Viena, 17 de octubre de 1791
El jurista Franz Hofdemel arrugó la carta anónima y entró con nerviosa zancada en la cervecería donde lo había citado su misterioso corresponsal.
Un hombre de alta talla, de rostro blando, lo abordó.
—Vayamos a sentarnos al fondo de la sala. Tengo que haceros importantes revelaciones.
Hofdemel lo siguió.
—¿Quién sois?
—Eso no tiene importancia —respondió Geytrand—. Estoy muy apegado a los valores morales y no soporto veros humillado.
—Vuestra carta cuestiona la moralidad de mi esposa, María Magdalena. ¡Os conmino a explicaros!
—¿Estáis dispuesto a escuchar la verdad?
—¡Lo exijo!
—Vos no sois el padre del niño que vuestra mujer va a traer al mundo.
—¡Estáis loco, eso es innoble!
—El verdadero padre es su amante y profesor de piano, Wolfgang Mozart.
Franz Hofdemel estuvo a punto de abofetear a su informador, pero contuvo su gesto. ¿Y si decía la verdad?
—Un hombre de vuestra calidad no debe dejar que lo traten así —sugirió Geytrand, meloso—. Sobre todo, no reaccionéis de un modo violento, ya que corréis el riesgo de arruinar vuestra carrera. Según creo, pertenecisteis a la francmasonería.
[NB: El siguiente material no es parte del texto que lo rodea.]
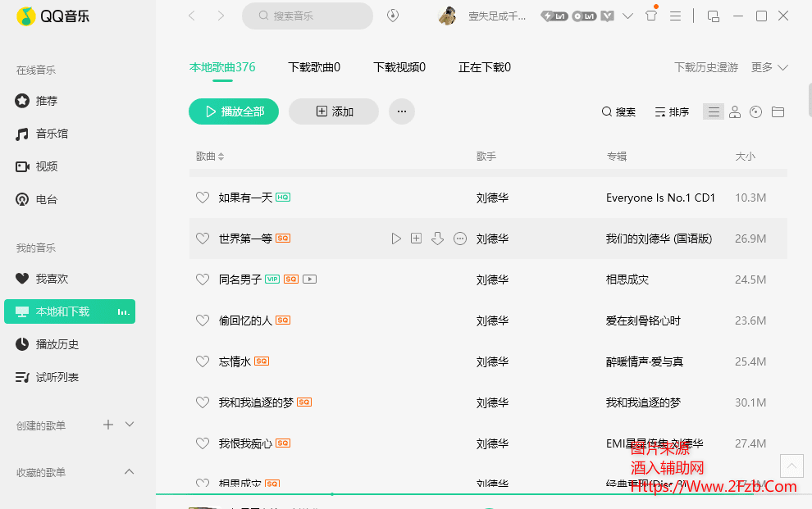Open the 排序 sort options
This screenshot has width=812, height=509.
(672, 112)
—¡Mozart era mi hermano! Su ignominia me parece, pues, más despreciable aún.
—¿Acaso los Iluminados de Baviera no utilizaban el acqua toffana, un compuesto de arsénico, antimonio y óxido de plomo, para suprimir a los traidores? Consideraban ese veneno como el mejor modo de purgar la tierra de los seres vivos. En forma de polvo o de líquido, se mezcla fácilmente con el vino o la cerveza. Aquí tenéis un frasco, utilizadlo adecuadamente.
Muy a su pesar, Hofdemel lo tomó.
—Impartid justicia —le recomendó Geytrand antes de esfumarse.
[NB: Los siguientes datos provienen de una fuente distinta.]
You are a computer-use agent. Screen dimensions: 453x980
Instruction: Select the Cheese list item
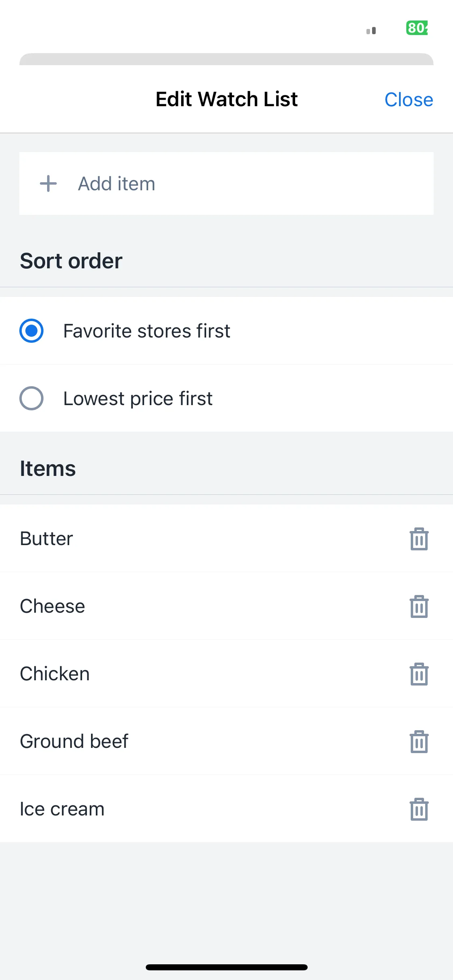point(226,606)
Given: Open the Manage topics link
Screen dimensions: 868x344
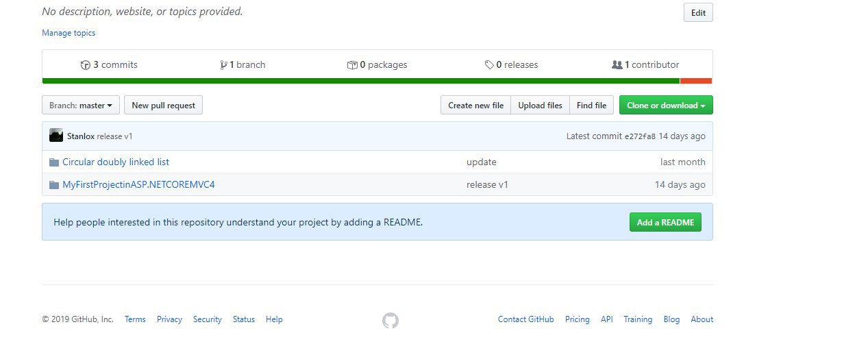Looking at the screenshot, I should pyautogui.click(x=69, y=33).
Viena, 17 de octubre de 1791
—¿Fuisteis vos, barón, quien hicisteis que Von Schloissnigg obtuviera un puesto de secretario de gabinete? —preguntó Joseph Anton.
—En efecto —reconoció Gottfried Van Swieten, poniéndose de inmediato en guardia—. Tenía la competencia requerida. Desde hace algunos días, reconozco que me equivoqué gravemente.
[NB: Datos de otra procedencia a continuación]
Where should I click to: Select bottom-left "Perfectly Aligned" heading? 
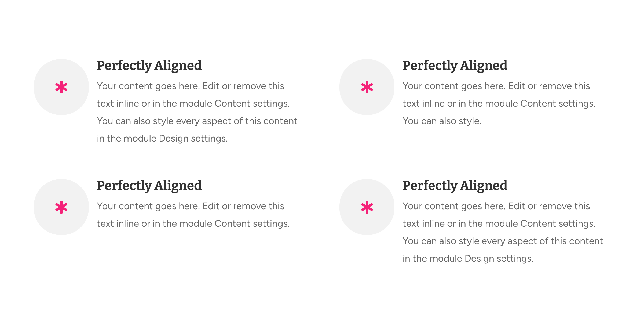click(149, 186)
—¿Por qué razón? —se extrañó el conde de Pergen.
—Según el informe de uno de mis subordinados, ese hipócrita pertenecía a la difunta Orden de los Iluminados de Baviera y sigue propagando su perniciosa doctrina, al tiempo que critica la política del emperador.
—¿Habéis redactado ya un informe?
—Sí, y se lo he enviado a su majestad.
—Excelente trabajo —reconoció Anton—. Una vez más, barón, habéis demostrado estar a la altura de vuestra reputación.
—Ya sabéis hasta qué punto desconfío de los iluminados y los francmasones.
—¿Incluso de Mozart?
—Dado su talento, lo he invitado de nuevo a mi casa, en mis conciertos del domingo, y me honra haberle hecho descubrir al inmenso Juan Sebastián Bach.
—No os acerquéis más a Mozart —recomendó Joseph Anton con sequedad.